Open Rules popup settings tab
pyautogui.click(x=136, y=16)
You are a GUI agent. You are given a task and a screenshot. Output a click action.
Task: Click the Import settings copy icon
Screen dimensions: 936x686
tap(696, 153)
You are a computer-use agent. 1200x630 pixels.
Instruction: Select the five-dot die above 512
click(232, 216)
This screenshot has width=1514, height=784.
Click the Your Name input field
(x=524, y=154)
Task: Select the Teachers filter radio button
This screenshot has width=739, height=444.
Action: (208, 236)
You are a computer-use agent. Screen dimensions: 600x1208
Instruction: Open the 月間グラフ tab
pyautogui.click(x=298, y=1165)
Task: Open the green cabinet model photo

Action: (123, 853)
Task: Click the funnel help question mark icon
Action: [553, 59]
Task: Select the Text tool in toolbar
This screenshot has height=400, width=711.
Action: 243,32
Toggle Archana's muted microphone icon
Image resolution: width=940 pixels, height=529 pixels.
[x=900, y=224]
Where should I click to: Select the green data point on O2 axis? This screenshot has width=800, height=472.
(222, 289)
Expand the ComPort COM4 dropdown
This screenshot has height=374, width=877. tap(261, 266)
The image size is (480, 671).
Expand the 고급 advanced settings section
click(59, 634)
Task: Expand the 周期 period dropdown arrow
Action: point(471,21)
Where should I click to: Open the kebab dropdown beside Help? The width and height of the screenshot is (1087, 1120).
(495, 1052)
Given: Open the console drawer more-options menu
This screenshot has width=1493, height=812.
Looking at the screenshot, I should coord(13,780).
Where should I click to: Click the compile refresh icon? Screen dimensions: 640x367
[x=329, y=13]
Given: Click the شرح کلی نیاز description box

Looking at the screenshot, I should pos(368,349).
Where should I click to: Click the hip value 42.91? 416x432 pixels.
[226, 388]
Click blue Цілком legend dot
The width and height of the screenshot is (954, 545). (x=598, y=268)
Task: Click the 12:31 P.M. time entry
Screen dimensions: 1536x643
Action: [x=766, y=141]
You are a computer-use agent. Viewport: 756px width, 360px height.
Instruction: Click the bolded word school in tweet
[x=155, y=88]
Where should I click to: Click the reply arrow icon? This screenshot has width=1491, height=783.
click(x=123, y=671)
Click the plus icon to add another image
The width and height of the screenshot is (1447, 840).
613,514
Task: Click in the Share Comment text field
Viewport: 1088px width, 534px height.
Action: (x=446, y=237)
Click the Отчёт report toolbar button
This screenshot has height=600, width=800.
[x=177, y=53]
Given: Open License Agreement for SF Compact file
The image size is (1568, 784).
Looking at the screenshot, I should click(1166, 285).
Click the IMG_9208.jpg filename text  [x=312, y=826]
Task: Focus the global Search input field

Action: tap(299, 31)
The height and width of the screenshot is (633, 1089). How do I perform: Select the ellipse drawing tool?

What this task involves: Locate "The image size is (1568, 784)." in the material, then quote the line that contains it and all lines after it through the final one.

Answer to the problem:
The image size is (1568, 784).
Looking at the screenshot, I should click(1166, 285).
Click the IMG_9208.jpg filename text  [x=312, y=826]
Task: Focus the global Search input field

Action: tap(299, 31)
The height and width of the screenshot is (633, 1089). How do I perform: Select the ellipse drawing tool?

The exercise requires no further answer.